2013 novel by Nadifa Mohamed

The Orchard of Lost Souls is a 2013 novel by the Somali-British author Nadifa Mohamed. It is set in Somalia on the eve of the civil war. Her second book, coming four years after her award-winning debut work Black Mamba Boy (2009), it was published by Simon & Schuster.

== Reception ==
Reviewing The Orchard of Lost Souls in The Independent, Arifa Akbar said: "If Mohamed's first novel was about fathers and sons ... this one is essentially about mothers and daughters." Aminatta Forna wrote in The New York Times: "In both 'Black Mamba Boy' and 'The Orchard of Lost Souls,' Nadifa Mohamed — generationally at a remove from the events she describes — shows how the echo of war reverberates down the generations, and why every nation needs its storytellers: someone to, if not make sense of events, then order them so that sense may be drawn." The Lady summarized the novel by saying: "Exquisitely written, it weaves together unflinching descriptions of violent acts and moments of luminous beauty. Mohamed’s characters are flawed and fascinating, capable of great cruelty and kindness.
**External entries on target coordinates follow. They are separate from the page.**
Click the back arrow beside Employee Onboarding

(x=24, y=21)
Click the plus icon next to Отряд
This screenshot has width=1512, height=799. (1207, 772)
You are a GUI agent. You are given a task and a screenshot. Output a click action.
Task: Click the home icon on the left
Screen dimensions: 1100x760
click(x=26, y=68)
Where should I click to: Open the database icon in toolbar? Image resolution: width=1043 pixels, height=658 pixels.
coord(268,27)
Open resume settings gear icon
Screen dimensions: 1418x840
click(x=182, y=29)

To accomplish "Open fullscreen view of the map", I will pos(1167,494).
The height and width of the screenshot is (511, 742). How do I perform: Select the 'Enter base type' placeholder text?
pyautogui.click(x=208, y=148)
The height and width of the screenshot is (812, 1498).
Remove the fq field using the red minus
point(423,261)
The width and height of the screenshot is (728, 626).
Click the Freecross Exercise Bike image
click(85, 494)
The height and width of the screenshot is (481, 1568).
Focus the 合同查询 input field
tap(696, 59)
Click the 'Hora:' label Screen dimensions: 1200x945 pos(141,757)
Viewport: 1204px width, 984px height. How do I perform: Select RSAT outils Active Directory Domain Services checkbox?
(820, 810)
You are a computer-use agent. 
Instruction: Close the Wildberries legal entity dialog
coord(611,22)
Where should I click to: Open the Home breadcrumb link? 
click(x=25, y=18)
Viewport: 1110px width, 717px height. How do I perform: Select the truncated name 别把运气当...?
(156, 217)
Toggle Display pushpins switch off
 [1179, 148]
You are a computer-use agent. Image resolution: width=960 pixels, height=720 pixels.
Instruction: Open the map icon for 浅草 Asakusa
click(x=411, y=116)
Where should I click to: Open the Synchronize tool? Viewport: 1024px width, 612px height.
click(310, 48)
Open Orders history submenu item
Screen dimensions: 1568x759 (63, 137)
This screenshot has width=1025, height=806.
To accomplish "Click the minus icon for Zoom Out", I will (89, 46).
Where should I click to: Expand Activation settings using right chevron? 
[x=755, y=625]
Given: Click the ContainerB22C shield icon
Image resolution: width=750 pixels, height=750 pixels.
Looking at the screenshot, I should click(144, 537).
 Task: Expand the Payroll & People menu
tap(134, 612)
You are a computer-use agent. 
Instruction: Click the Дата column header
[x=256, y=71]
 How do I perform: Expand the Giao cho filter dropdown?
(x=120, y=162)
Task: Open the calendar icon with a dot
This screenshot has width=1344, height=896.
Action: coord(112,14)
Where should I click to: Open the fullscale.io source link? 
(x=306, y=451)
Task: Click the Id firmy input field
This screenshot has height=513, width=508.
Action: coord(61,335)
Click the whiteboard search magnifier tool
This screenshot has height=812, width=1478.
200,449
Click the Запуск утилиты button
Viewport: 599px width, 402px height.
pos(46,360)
She exposes the vulnerability of women in a maledominated society, but also celebrates their awe-inspiring strength, and their redemptive power to build where men destroy." In Anita Sethi's review in The Observer concluded: "This novel shows its author blossoming into her talent with her own innovative, at times pulse-quickening style, distilling startling language from loss."

==Awards==
In 2014, The Orchard of Lost Souls won the Somerset Maugham Award and was longlisted for the Dylan Thomas Prize.